- **TASK ITEM**
Report every line of the records that contains the word "computer".

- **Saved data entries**

_ _ _ _ _ _ _

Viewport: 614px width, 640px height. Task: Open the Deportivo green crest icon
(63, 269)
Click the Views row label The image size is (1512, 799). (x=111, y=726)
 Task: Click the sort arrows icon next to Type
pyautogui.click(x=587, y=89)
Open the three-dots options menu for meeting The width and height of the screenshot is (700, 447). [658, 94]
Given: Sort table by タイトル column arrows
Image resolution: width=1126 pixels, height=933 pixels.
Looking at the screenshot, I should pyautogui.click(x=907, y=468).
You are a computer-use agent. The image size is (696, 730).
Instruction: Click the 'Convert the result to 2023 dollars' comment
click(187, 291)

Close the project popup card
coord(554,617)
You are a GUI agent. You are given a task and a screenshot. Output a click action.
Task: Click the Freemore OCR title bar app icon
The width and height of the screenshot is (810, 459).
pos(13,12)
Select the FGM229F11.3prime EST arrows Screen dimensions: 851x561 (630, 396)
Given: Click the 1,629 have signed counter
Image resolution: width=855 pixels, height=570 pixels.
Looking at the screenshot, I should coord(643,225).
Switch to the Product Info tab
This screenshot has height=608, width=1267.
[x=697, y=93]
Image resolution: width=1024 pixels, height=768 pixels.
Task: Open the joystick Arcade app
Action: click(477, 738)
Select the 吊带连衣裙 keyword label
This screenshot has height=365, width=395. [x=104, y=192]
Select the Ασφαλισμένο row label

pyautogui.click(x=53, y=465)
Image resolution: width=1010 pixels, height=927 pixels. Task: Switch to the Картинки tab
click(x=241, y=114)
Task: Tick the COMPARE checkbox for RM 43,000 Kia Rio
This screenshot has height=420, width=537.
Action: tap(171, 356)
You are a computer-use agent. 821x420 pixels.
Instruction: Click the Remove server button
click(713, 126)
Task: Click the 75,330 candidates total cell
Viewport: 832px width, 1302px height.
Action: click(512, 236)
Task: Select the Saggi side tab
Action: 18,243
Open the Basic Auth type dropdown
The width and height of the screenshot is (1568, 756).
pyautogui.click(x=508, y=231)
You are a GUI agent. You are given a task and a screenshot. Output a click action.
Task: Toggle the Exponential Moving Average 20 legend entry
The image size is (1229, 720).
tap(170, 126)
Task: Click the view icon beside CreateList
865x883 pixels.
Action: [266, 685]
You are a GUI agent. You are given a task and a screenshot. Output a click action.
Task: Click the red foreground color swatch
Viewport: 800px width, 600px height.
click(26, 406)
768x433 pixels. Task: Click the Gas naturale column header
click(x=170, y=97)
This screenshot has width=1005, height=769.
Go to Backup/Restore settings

_ _ _ _ _ _ _

- **ANSWER SPACE**
You are a computer-use agent. The image size is (696, 730).
You are a computer-use agent. 821x420 pixels.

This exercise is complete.